Washington, June 3: Vaccinating the world is the most effective way to boost global output in the near term, International Monetary Fund (IMF) Managing Director Kristalina Georgieva said, warning that Low Vaccination Rates in some countries are “dangerous” for everyone.
“It is now increasingly clear to leaders everywhere and to ordinary people that we are not going to succeed in overcoming the economic crisis this pandemic triggered unless we bring the pandemic to a durable end,” Georgieva said at a press conference.
The IMF chief participated in the joint press conference together with the heads of the World Bank Group, the World Health Organization (WHO), and the World Trade Organization (WTO), with a focus on a new joint call on scaling up equitable access to Covid-19 vaccines.
Georgieva noted that countries with more fiscal space and rapid vaccinations are coming out of the crisis faster, but those, especially with low vaccination rates are falling further behind, and “that is dangerous for everyone because it would hold the global recovery back.”
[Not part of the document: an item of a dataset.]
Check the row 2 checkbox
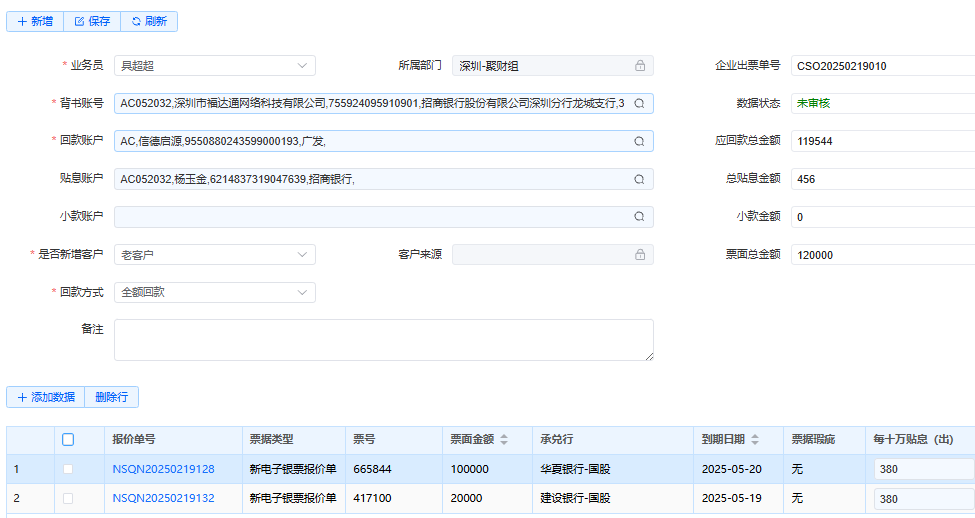Screen dimensions: 975x518 pos(68,498)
According to IMF estimation, a faster vaccination rollout could inject the equivalent of $9 trillion into the global economy by 2025, due to a faster resumption of economic activity.
“And it is important to recognize that 60 percent of the benefits, this 60 percent of this 9 trillion would go to emerging markets in developing countries, but 40 percent will go to advanced economies,” said the IMF chief.
“So we mobilize everybody to step forward for the benefit of all,” she added.
Georgieva also noted that building on the work of the WHO, WTO, World Bank, and many others, IMF staff have put forward a proposal – a $50 billion-dollar plan – to end the pandemic.
The proposal would vaccinate at least 40 percent of the population in all countries by end of 2021, and at least 60 percent by the first half of 2022, providing additional upfront grants to COVAX, the WHO-led international campaign for equitable distribution of COVID-19 vaccines around the world.
The plan would also insure against downside risks such as new variants, and manage the interim period where vaccine supply is limited with widespread testing and tracing, therapeutic and public health measures, Georgieva said.